Il est vrai que l’historien ou l’historienne de l’Afrique fait face à quelques inimitiés : celle des nationalistes de tous bords dont j’ai déjà parlé, celle des dénialistes qui ne pensent pas que les sociétés africaines puissent avoir une histoire, celle des afrocentristes qui pensent que tout ce qui est civilisé dans le monde provient de l’Égypte noire et qui ne s’intéressent pas à l’histoire des sociétés africaines. Ces inimitiés peuvent donner lieu à toute sorte de micro-agressions, mises en cause, accusations, ou parfois menaces. Il est donc vrai qu’il faut hisser ses couleurs quand on est spécialiste de l’histoire de l’Afrique. Et parfois même, il faut justifier de sa couleur de peau. Il m’est arrivé d’être harangué par des personnes noires qui voyaient ma couleur de peau comme l’indice d’un préjugé de race en quelque sorte congénital. Mais je dois dire qu’il m’est arrivé encore plus souvent d’être apostrophé par des Blancs sur le même thème. Une historienne de la Grèce m’a un jour reproché de n’être pas noir compte tenu du poste auquel je prétendais. Elle-même était blanche et n’a pas vu, je crois, le danger de cette équation raciale, par laquelle être noir vous qualifierait mieux qu’un autre pour comprendre intimement l’histoire de l’Afrique, et par conséquent vous disqualifierait pour être historienne de la Grèce. Les romanciers noirs ne cessent de se heurter à cette même équation raciale par laquelle on suppose que leur lectorat ne saurait être universel si leurs personnages sont noirs. Sur ce sujet il faut lire les essais critiques de Toni Morrison ou de Leonora Miano.

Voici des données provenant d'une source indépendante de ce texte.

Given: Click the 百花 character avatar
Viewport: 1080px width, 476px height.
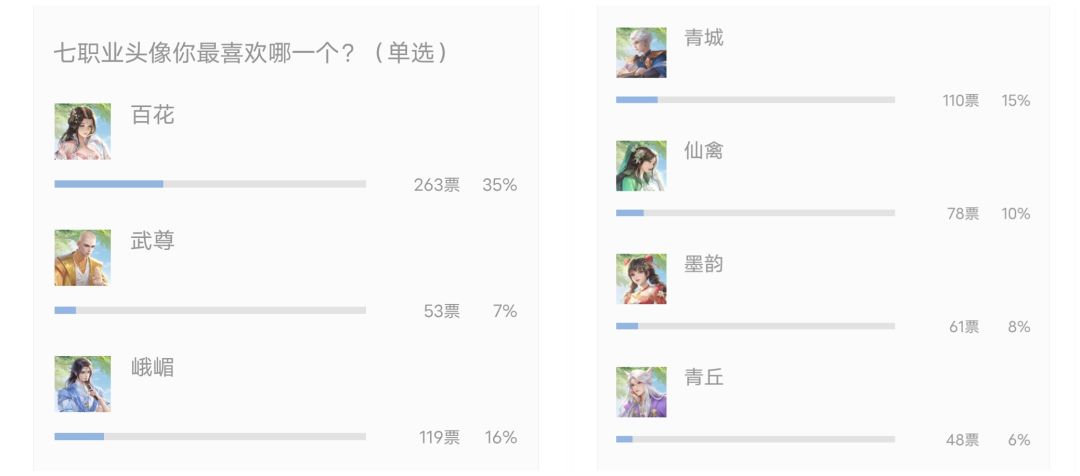Looking at the screenshot, I should pyautogui.click(x=82, y=131).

Contrairement au domaine d’étude de la Révolution française, cette situation ne provient pas d’une politisation inhérente au domaine de l’histoire africaine. Elle provient du fait que l’histoire des sociétés africaines n’est pas suffisamment présente dans les savoirs communs, que ce soit en Afrique, en Europe, en Amérique du nord ou ailleurs. L’Éthiopie chrétienne, le Mâli du mansa Mûsâ, les cités-États swahilies, ne font que rarement partie des références culturelles disponibles parce qu’apprises à l’école, présentes sur les tables des librairies, employées dans les discours publics, ou même mobilisées à titre théorique ou comparatiste dans les discours savants. À cause de cette rareté, une foule de faux savoirs occupent la place. Et c’est contre cela que les historiens et historiennes professionnelles doivent en permanence lutter pour, si ce n’est justifier de leurs motifs, en tout cas en même temps produire des savoirs et aménager la place pour accueillir ces savoirs. Ces batailles, chaque historienne ou historien de l’Afrique, à Abidjan, à New York ou à Paris, les mène à sa manière. Les miennes consistent à mener des recherches de terrain dans des pays où les conditions de sécurité le permettent, à transformer ces recherches en cours publics comme je le fais au Collège de France, à transformer ces cours en livres.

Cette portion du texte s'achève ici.